### Ausgangstext ###

Herr Fischer, Sie und Ihre Eltern gehören in Potsdam zu den Gartenpionieren. Wie ist Ihre Familie damals eigentlich zu ihrem Garten am Angergrund gekommen?
Meine Eltern stammen aus Schlesien und Ostpreußen und haben sich erst nach dem Krieg in Potsdam kennengelernt. Anfang der 50er Jahre hatten alle Fischers ihre Lauben im Raum Zentrum Ost – bis 1971 beschlossen wurde, dort Wohnungen zu bauen. Drei Jahre lang hatten wir danach keinen Garten, weil es schwer war, einen zu bekommen. Aber mein Vater gab nicht auf. Auch für uns vier Kinder wollte er unbedingt ein Stück Grün.

###

> Aufgabenstellung:
A. Übertragen Sie aus dem Ausgangstext wortgetreu den Abschnitt, der mit den Worten „Herr Fischer, Sie“ beginnt und mit „ein Stück Grün.“ endet.
B. Fassen Sie bitte den Absatz des Ausgangstexts, der mit „Meine Eltern stammen aus Schlesien“ beginnt, knapper oder als Stichpunktliste zusammen und behalten Sie dabei die wesentlichen Fakten bei.
Das Material stammt aus einer anderen Quelle als der Ausgangstext.

### Gezeigtes Material ###

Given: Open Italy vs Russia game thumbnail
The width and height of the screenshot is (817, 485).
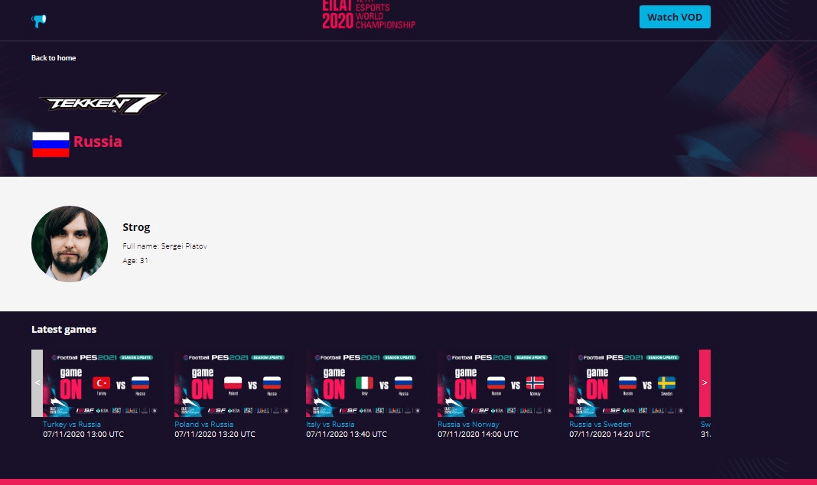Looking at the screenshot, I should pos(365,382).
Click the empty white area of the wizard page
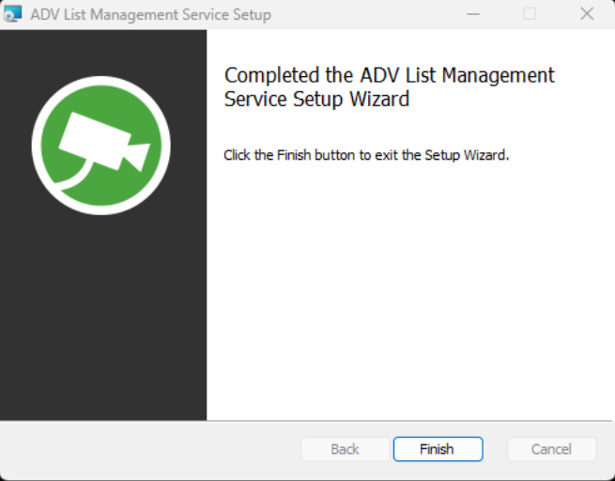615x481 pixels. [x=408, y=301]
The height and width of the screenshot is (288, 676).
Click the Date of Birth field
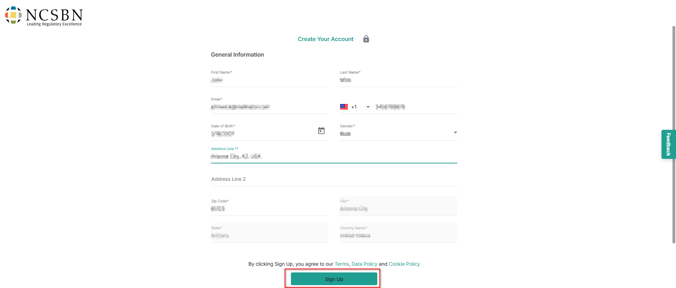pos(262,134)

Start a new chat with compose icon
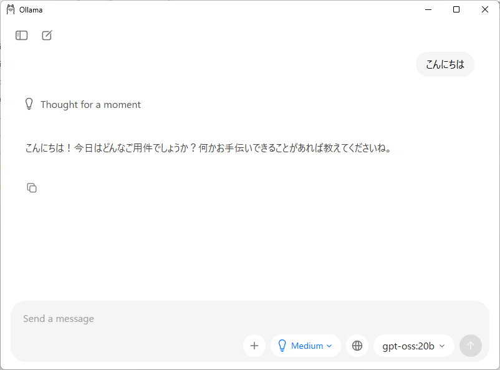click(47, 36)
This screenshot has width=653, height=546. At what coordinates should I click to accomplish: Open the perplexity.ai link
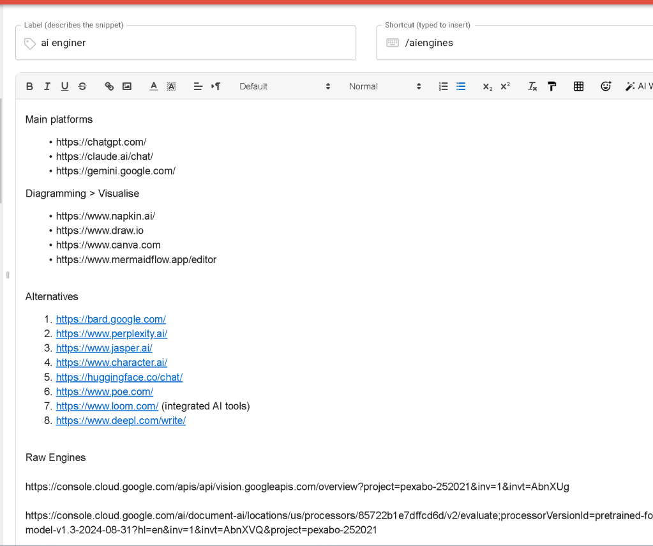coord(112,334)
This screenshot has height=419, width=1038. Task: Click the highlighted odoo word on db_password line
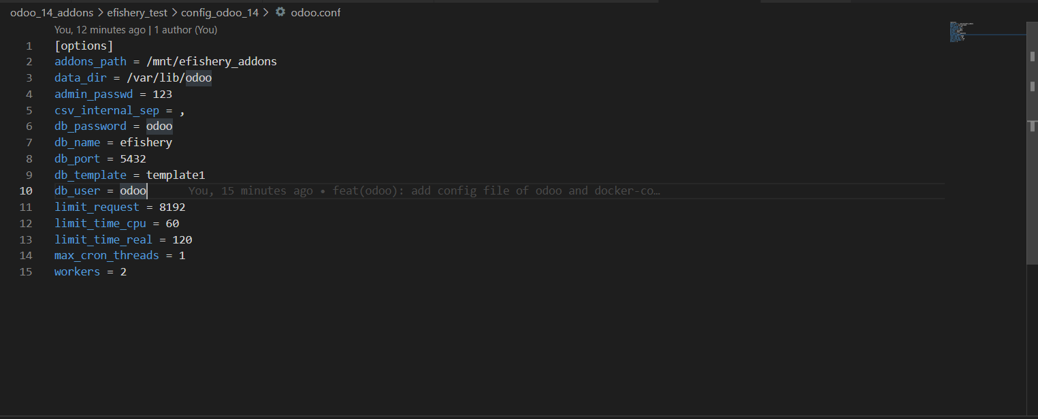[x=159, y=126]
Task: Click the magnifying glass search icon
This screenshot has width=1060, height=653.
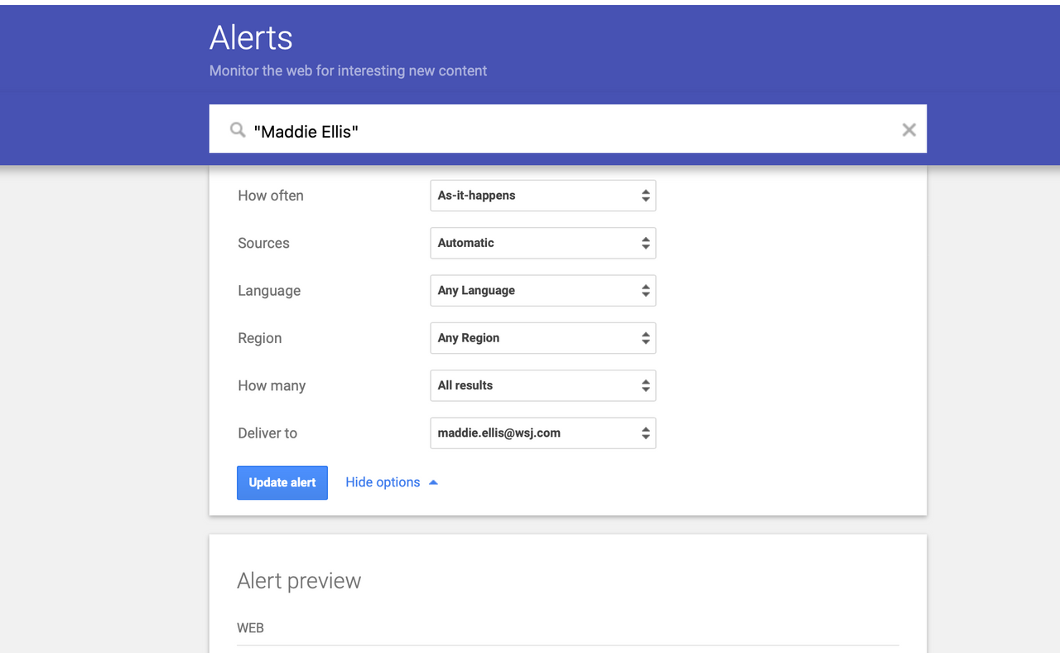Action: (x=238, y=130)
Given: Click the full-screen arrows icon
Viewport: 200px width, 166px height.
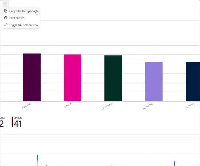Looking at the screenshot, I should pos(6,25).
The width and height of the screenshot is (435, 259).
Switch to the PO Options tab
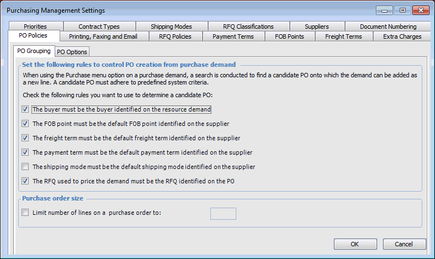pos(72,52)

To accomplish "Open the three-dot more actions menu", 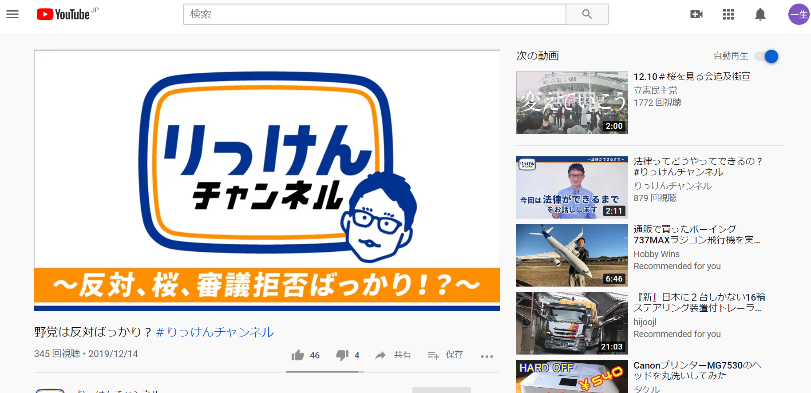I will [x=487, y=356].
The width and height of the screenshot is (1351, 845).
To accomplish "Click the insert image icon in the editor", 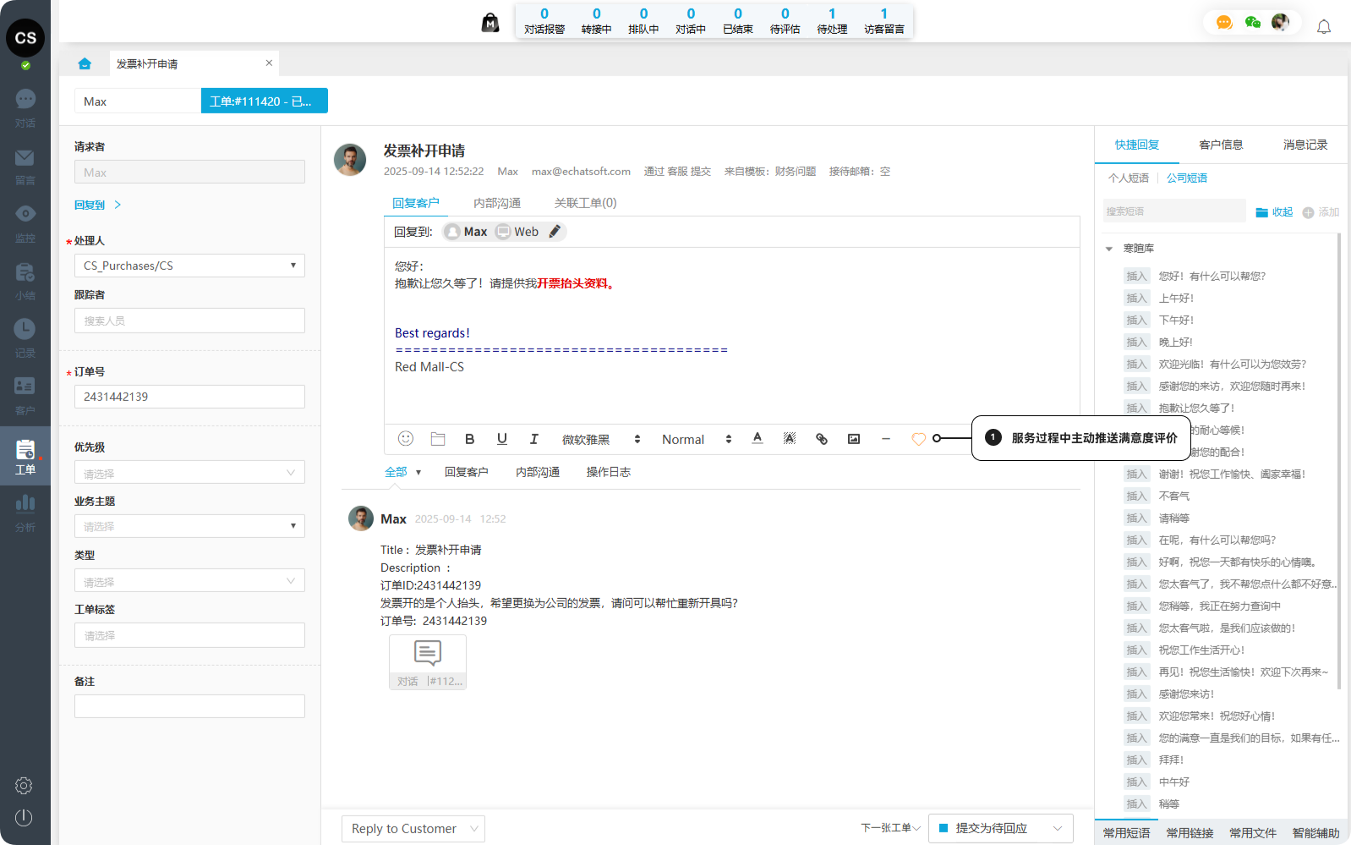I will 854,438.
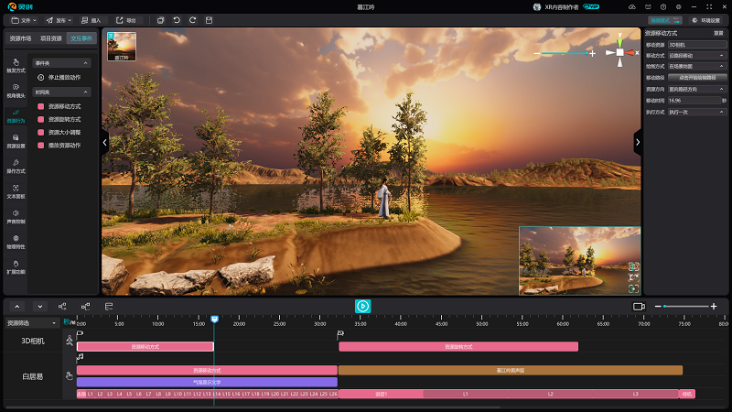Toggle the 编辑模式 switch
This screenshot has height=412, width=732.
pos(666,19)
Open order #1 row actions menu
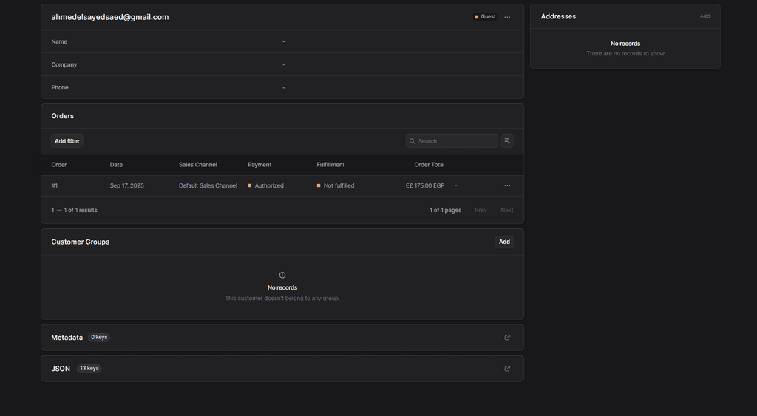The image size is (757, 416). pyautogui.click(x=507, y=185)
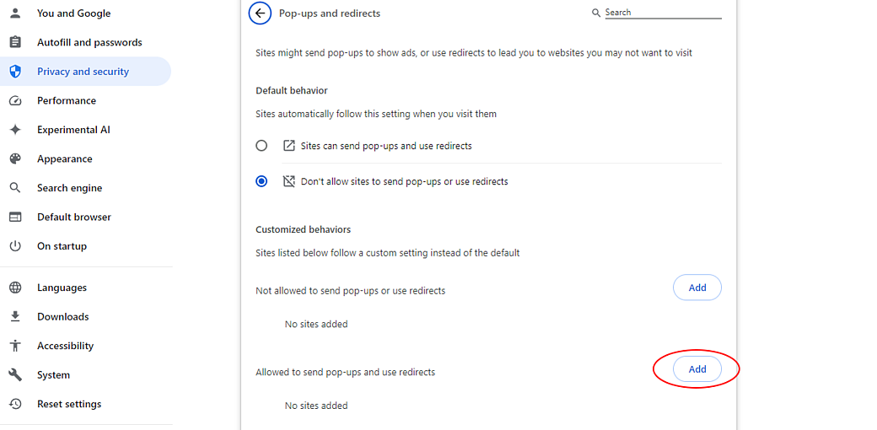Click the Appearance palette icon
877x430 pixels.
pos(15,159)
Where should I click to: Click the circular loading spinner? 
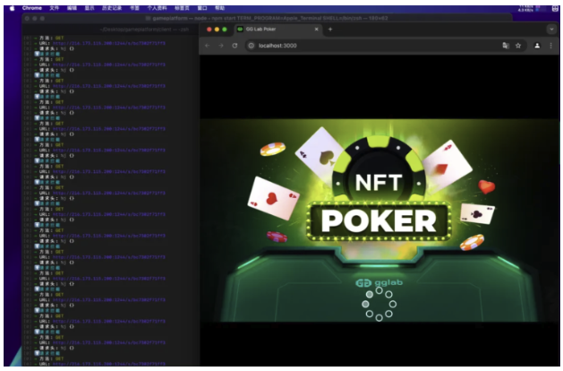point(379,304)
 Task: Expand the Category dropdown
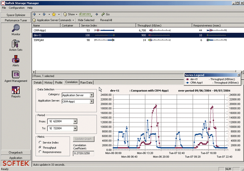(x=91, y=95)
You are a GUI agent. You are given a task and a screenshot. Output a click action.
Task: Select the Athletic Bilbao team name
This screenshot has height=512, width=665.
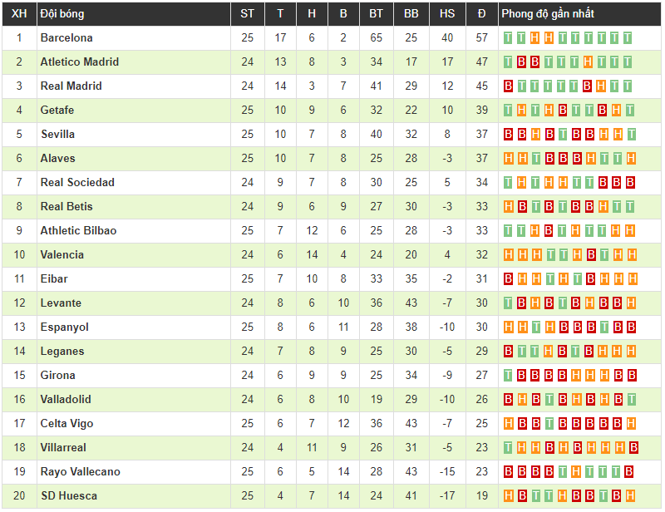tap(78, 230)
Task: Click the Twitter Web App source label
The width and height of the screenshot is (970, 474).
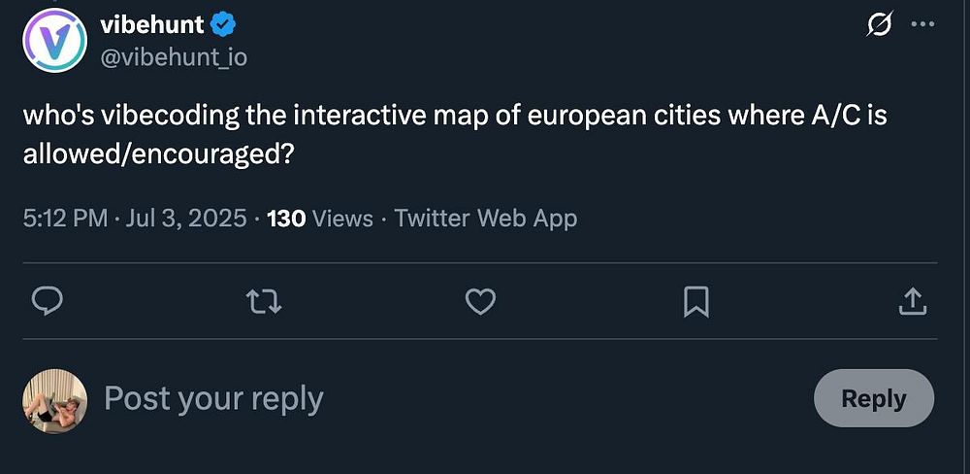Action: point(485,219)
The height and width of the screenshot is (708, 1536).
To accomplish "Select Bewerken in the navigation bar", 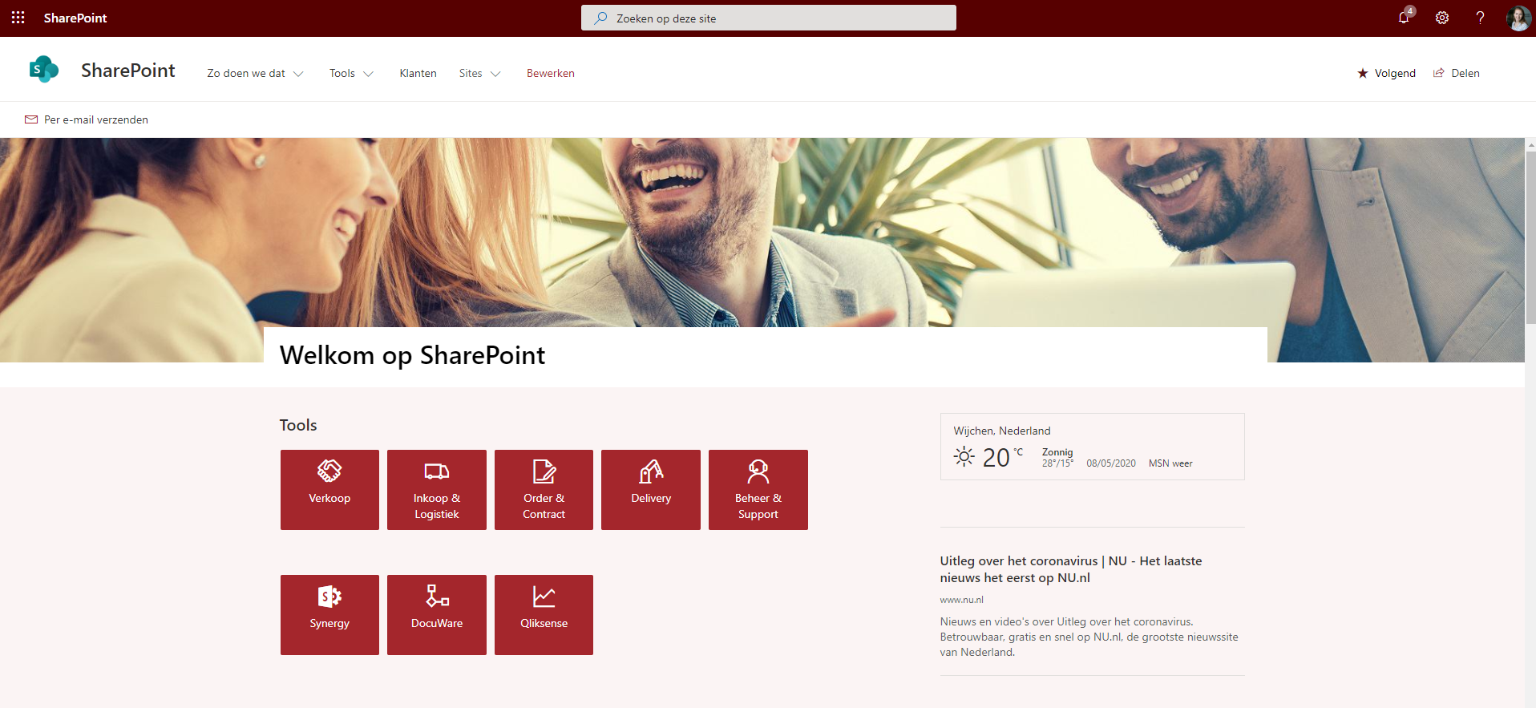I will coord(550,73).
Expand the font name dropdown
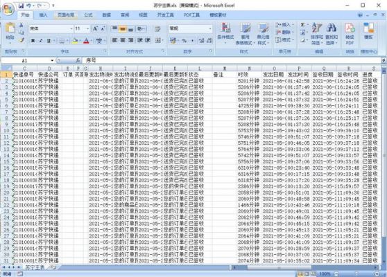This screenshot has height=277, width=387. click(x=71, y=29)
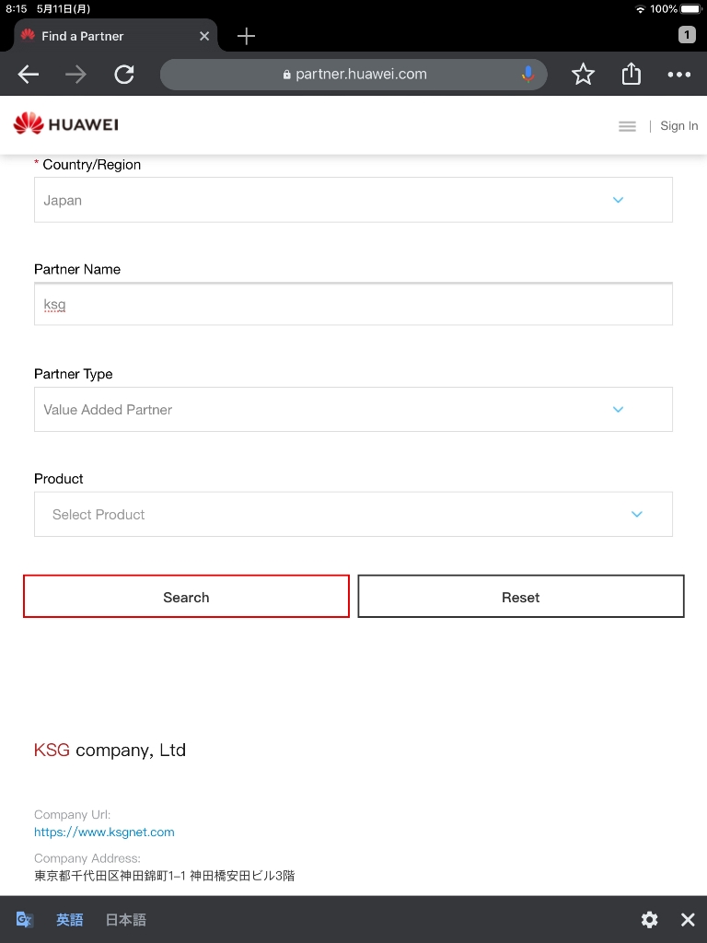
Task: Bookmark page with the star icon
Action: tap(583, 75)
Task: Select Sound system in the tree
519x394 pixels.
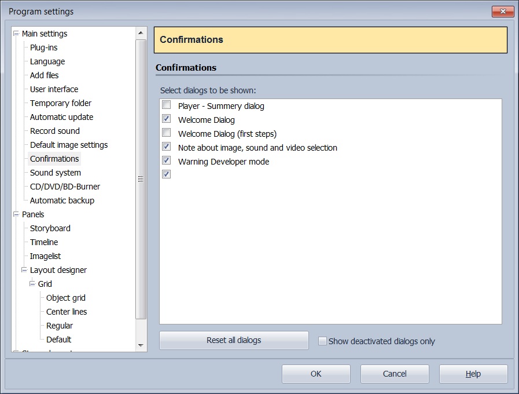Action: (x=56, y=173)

###

> Lösungen:
A.
Herr Fischer, Sie und Ihre Eltern gehören in Potsdam zu den Gartenpionieren. Wie ist Ihre Familie damals eigentlich zu ihrem Garten am Angergrund gekommen?
Meine Eltern stammen aus Schlesien und Ostpreußen und haben sich erst nach dem Krieg in Potsdam kennengelernt. Anfang der 50er Jahre hatten alle Fischers ihre Lauben im Raum Zentrum Ost – bis 1971 beschlossen wurde, dort Wohnungen zu bauen. Drei Jahre lang hatten wir danach keinen Garten, weil es schwer war, einen zu bekommen. Aber mein Vater gab nicht auf. Auch für uns vier Kinder wollte er unbedingt ein Stück Grün.

B.
- Die Eltern stammen aus Schlesien und Ostpreußen und lernten sich nach dem Krieg in Potsdam kennen.
- Anfang der 50er Jahre hatten alle Fischers ihre Lauben im Raum Zentrum Ost.
- 1971 wurde beschlossen, dort Wohnungen zu bauen.
- Danach war die Familie drei Jahre ohne Garten, weil es schwer war, einen zu bekommen.
- Der Vater gab nicht auf, denn er wollte auch für die vier Kinder ein Stück Grün.